• [What you should do]:
Copy exactly the stretch of data below from the line with "Home (423, 2151)" through the line with "Thanksgiving (29, 2385)", including both of those lines.

• [Excerpted data]:
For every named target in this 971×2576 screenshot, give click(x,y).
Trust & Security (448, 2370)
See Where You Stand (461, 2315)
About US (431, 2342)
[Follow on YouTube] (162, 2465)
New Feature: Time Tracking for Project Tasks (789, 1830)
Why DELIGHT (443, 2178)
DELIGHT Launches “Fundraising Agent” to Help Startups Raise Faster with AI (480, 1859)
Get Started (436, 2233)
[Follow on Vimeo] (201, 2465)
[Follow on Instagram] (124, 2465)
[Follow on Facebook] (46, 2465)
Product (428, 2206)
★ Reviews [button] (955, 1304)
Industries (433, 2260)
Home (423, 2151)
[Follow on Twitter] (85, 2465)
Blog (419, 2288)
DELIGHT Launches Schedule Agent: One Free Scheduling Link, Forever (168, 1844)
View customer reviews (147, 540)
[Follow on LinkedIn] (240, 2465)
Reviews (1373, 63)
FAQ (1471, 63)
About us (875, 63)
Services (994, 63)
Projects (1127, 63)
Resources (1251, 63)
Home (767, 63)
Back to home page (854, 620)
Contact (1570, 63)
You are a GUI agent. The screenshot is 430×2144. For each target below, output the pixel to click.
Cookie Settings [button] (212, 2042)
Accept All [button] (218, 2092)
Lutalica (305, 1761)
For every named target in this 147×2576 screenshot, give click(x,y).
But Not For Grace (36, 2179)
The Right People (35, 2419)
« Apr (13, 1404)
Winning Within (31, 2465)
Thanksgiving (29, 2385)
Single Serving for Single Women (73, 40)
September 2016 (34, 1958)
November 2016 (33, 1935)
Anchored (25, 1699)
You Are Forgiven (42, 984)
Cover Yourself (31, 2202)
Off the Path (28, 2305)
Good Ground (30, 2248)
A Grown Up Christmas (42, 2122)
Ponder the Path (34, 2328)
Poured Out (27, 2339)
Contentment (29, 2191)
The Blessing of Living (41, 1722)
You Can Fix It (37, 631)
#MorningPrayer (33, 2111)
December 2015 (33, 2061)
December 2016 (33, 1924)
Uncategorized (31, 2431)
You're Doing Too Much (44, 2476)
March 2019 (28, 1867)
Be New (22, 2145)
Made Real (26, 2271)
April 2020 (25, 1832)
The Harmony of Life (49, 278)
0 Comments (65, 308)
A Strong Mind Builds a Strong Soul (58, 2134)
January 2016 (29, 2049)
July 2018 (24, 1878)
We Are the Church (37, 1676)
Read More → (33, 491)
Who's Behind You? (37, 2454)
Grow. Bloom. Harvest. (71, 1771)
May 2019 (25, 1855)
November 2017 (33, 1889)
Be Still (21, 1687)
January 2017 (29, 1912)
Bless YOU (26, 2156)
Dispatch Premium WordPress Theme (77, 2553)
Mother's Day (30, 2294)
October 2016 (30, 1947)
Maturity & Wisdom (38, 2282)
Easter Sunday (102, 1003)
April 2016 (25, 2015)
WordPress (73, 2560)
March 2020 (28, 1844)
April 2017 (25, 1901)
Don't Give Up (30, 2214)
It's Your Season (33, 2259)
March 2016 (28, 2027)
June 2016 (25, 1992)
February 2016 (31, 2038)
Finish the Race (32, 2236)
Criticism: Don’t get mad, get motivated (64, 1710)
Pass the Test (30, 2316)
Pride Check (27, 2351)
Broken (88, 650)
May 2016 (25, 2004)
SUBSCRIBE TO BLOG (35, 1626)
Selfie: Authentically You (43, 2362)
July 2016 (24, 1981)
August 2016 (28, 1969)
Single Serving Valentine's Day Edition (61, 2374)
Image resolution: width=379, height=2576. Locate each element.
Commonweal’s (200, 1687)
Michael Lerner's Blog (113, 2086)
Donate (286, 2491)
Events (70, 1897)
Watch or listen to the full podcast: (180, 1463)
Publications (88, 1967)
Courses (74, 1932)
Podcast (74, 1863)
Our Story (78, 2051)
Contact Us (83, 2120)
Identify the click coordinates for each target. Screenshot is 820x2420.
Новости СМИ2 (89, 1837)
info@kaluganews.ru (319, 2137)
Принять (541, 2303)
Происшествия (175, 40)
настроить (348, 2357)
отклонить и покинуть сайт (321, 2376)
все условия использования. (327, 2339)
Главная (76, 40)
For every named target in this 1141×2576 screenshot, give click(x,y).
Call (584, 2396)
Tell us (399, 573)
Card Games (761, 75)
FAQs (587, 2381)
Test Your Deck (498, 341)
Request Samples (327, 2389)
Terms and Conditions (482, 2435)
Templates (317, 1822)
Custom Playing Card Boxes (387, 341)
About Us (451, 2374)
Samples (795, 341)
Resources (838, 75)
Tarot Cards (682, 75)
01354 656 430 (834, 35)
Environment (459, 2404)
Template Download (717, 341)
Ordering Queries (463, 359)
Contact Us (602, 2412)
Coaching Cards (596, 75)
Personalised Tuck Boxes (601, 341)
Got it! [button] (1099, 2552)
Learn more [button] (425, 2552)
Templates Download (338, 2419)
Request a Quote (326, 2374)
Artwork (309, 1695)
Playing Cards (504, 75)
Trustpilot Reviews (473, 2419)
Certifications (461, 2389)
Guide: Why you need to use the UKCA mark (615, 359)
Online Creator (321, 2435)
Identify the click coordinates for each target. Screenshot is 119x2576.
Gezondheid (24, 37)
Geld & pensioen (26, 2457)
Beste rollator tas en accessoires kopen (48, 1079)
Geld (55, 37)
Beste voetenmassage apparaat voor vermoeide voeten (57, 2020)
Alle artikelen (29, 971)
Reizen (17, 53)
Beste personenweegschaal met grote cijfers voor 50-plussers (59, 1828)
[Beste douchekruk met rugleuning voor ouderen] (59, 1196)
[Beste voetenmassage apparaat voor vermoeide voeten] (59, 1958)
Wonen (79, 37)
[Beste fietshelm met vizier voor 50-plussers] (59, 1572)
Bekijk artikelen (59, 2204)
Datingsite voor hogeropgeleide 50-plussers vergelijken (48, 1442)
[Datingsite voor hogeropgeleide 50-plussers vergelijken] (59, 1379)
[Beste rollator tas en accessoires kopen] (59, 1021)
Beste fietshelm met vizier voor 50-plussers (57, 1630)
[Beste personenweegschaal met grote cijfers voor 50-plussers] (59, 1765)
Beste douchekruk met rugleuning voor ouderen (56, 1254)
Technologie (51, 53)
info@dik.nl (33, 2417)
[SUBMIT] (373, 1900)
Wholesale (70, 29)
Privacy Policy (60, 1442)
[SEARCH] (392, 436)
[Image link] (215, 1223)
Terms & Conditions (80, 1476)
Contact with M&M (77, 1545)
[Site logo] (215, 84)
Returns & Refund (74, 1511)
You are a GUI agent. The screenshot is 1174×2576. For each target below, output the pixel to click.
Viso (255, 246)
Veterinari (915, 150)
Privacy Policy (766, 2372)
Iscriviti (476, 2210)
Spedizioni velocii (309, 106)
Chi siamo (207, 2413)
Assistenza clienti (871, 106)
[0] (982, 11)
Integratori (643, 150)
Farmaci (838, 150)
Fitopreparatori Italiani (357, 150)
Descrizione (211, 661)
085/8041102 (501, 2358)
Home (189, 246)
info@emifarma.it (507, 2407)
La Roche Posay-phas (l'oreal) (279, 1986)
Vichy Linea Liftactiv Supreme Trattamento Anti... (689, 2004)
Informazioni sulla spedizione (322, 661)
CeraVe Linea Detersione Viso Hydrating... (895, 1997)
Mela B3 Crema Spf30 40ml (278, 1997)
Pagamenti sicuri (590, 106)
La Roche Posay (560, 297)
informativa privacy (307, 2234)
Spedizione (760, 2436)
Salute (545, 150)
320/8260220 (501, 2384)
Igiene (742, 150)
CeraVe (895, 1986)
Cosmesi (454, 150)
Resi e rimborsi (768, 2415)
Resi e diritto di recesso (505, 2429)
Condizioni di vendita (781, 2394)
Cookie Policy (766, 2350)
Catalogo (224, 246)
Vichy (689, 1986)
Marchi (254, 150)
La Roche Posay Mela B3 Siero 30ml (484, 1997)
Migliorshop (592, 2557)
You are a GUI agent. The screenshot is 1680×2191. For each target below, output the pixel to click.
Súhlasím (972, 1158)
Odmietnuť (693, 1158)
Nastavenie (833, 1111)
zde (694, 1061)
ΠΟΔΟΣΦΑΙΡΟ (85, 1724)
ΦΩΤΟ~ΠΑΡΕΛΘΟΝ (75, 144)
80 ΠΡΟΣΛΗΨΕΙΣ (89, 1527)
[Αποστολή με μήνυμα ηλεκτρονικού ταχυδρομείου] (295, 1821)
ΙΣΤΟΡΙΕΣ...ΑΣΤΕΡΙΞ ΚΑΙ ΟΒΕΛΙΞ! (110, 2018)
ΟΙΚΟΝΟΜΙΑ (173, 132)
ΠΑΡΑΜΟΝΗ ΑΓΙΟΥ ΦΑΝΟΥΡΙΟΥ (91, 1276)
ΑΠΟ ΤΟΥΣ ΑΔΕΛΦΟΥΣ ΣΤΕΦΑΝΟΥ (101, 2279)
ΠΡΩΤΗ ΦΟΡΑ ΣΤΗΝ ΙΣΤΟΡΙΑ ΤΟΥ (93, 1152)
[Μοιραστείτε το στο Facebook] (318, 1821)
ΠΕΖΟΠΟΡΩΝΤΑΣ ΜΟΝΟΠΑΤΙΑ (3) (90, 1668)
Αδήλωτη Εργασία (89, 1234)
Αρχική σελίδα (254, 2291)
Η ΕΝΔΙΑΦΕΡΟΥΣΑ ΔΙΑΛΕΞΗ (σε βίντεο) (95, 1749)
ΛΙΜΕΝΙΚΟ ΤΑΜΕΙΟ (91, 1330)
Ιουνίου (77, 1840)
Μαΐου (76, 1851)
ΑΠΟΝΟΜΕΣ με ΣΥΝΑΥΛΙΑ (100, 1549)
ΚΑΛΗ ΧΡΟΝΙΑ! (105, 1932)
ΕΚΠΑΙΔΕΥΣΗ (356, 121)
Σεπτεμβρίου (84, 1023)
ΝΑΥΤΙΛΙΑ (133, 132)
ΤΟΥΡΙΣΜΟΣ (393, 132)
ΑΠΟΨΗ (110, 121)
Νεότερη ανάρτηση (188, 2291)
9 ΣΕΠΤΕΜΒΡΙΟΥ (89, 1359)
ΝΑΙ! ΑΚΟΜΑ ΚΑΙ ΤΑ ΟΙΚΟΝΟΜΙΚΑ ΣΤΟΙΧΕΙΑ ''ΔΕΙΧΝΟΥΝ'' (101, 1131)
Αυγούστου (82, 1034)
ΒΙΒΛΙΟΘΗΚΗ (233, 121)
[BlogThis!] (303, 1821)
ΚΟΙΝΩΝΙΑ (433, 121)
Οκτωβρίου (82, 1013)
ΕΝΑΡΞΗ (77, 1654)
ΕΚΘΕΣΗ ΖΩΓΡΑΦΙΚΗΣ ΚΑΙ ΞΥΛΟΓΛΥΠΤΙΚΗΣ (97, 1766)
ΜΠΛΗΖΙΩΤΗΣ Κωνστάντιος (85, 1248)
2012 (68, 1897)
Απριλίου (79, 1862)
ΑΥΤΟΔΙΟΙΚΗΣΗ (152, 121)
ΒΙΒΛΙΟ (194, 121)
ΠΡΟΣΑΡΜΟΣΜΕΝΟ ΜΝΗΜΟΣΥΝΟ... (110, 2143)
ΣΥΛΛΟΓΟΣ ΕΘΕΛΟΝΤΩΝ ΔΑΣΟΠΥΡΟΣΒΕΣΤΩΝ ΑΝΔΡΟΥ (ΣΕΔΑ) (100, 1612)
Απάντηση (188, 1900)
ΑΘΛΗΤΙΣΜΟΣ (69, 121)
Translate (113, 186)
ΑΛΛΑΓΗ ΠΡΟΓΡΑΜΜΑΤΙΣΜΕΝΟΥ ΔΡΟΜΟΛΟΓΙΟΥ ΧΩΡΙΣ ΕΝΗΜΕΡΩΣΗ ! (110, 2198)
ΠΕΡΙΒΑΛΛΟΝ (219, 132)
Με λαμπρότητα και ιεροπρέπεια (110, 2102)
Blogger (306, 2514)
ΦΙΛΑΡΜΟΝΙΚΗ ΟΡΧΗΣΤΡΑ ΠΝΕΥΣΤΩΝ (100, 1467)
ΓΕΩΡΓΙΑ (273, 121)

• [Solution below]:
Home (423, 2151)
[Follow on Twitter] (85, 2465)
Blog (419, 2288)
DELIGHT Launches Schedule Agent: One Free Scheduling Link, Forever (168, 1844)
View customer reviews (147, 540)
[Follow on LinkedIn] (240, 2465)
Reviews (1373, 63)
FAQ (1471, 63)
About us (875, 63)
Services (994, 63)
Projects (1127, 63)
Resources (1251, 63)
Home (767, 63)
Back to home page (854, 620)
Contact (1570, 63)
You are a GUI agent. The screenshot is 430×2144. For each target below, output the pixel to click.
Cookie Settings [button] (212, 2042)
Accept All [button] (218, 2092)
Lutalica (305, 1761)
For every named target in this 147×2576 screenshot, give click(x,y).
But Not For Grace (36, 2179)
The Right People (35, 2419)
« Apr (13, 1404)
Winning Within (31, 2465)
Thanksgiving (29, 2385)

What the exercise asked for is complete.